In Matthew, two passages stick out when the topic of doubt comes up. One such passage is Matthew 14:22-33. In this passage the disciples are terrified because they see someone (Jesus) walking on water, and when they realize that it is Jesus, Peter asked Jesus to command him to walk on water. Jesus said “Come” and Peter started to walk on the water. Then the author of Matthew writes, “But when he noticed the strong wind, he became frightened, and beginning to sink, he cried out, ‘Lord save me!’ Jesus immediately reached out his hand and caught him, saying to him, ‘You of little faith, why did you doubt?’ When they got into the boat, the wind ceased. And those in the boat worshiped him, saying, ‘Truly you are the Son of God.’” Peter became afraid, he doubted, but his doubts did not crush him, they led him to worship the “Son of God”. Jesus does not tell Peter that he should not have doubted, Jesus just ask why. Peter does not give any response but to worship because the Son of God pulled him out of his doubt; Jesus was stronger than Peter’s doubt.
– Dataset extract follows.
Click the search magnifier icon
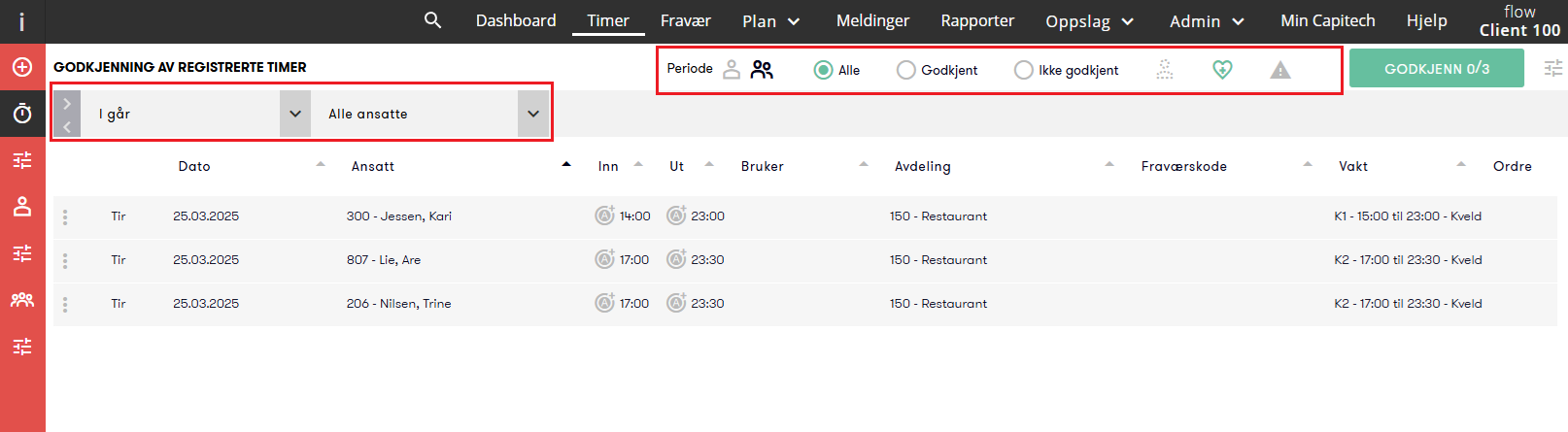Screen dimensions: 1568x432 point(433,20)
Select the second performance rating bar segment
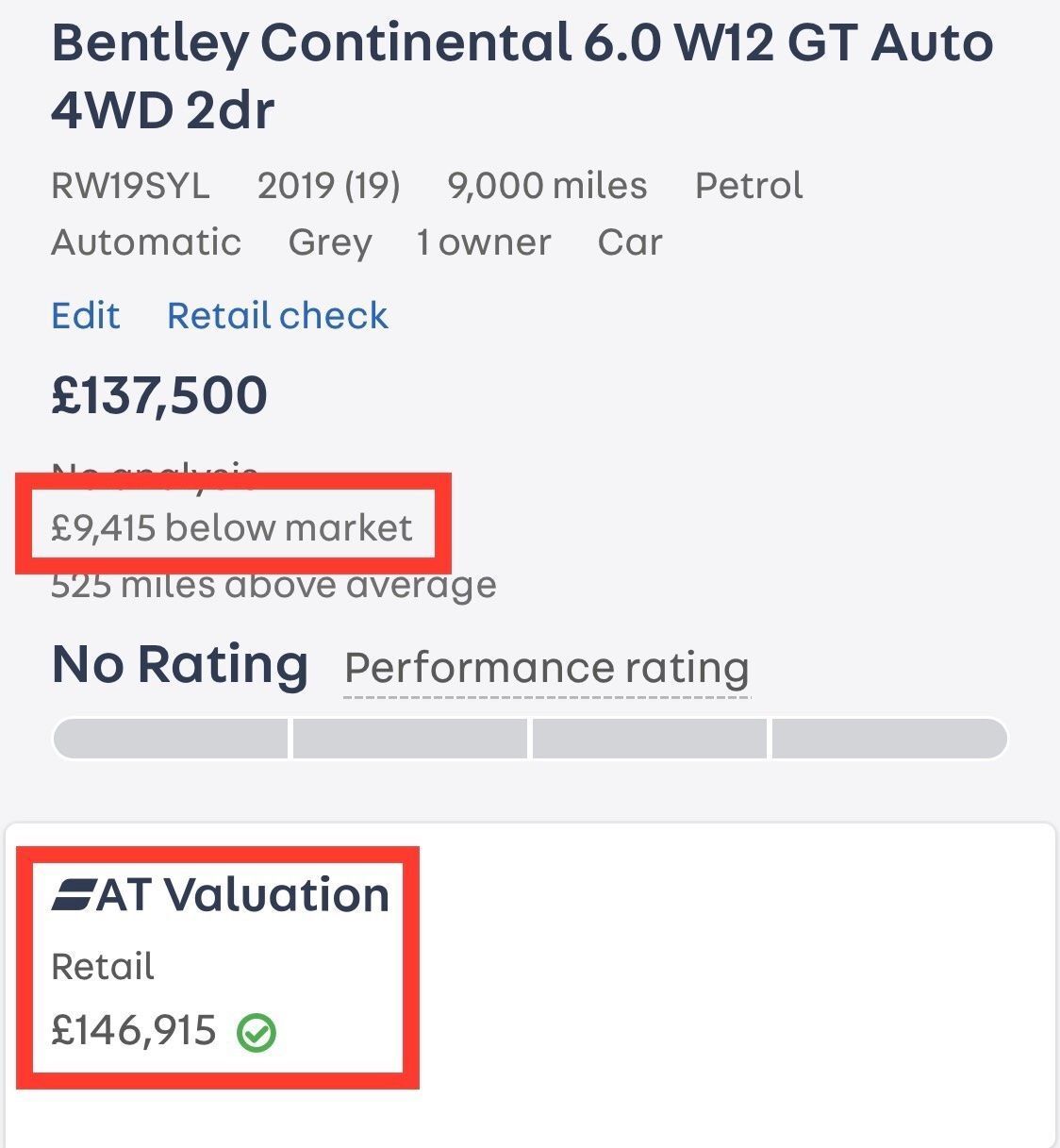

The second passage is in Matthew 28:16-20. In this passage the eleven disciples are gathered with Jesus after the Resurrection and the author writes, “When they saw him, they worshiped him; but some doubted. And Jesus came and said to them, ‘All authority in heaven and on earth has been given to me. Go therefore and make disciples of all nations, baptizing them in the name of the Father and of the Son and of the Holy Spirit…” Jesus reveals Himself to the disciples after His resurrection, and some are doubting, yet they worship. They worship even not knowing how this can happen. And Jesus does not reprimand their doubts; He sends them off, doubts and all, to make disciples of all nations in His authority. Doubts will happen, but they can be held in the larger picture of doing the work that Christ commissioned us to do.
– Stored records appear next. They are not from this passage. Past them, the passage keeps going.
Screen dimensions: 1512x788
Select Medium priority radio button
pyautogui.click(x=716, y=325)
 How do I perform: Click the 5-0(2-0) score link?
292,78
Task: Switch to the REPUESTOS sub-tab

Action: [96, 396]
It is encouraging to know that Jesus also recognizes our doubts and gives us a chance to respond. In Luke 24:36-43, Jesus returns to His disciples and He startles them. Jesus says to them, “Why are you frightened, and why do doubts arise in your hearts? Look at my hands and my feet; see that it is I myself. Touch me and see; for a ghost does not have flesh and bones as you see that I have.” In v. 41 the author writes, “While in their joy they were disbelieving…” and then Jesus asks for food. Jesus knows that the disciples have doubts and He gives them a chance to respond by showing them His hands and feet. They respond in joy, and still disbelief, yet even in their further disbelief, Jesus goes no further with the doubt theme. He opens up their minds to the scriptures and promises them the Holy Spirit. The disciples respond in joy, and doubt, and Jesus opens them up to receive the Holy Spirit. The disciples still find joy in their doubting, and Jesus gives them much. They doubted, but they worshiped and were full of joy because Jesus was alive.
Doubt was very much an occurrence with the disciples, but it always seems to be juxtaposed next to worship and joy. Doubts will happen in a walk with Jesus, but as the disciples knew, we worship Jesus even in our doubting because He has authority, He will always be with us, and He is bigger than any of our doubts; He is the Son of God.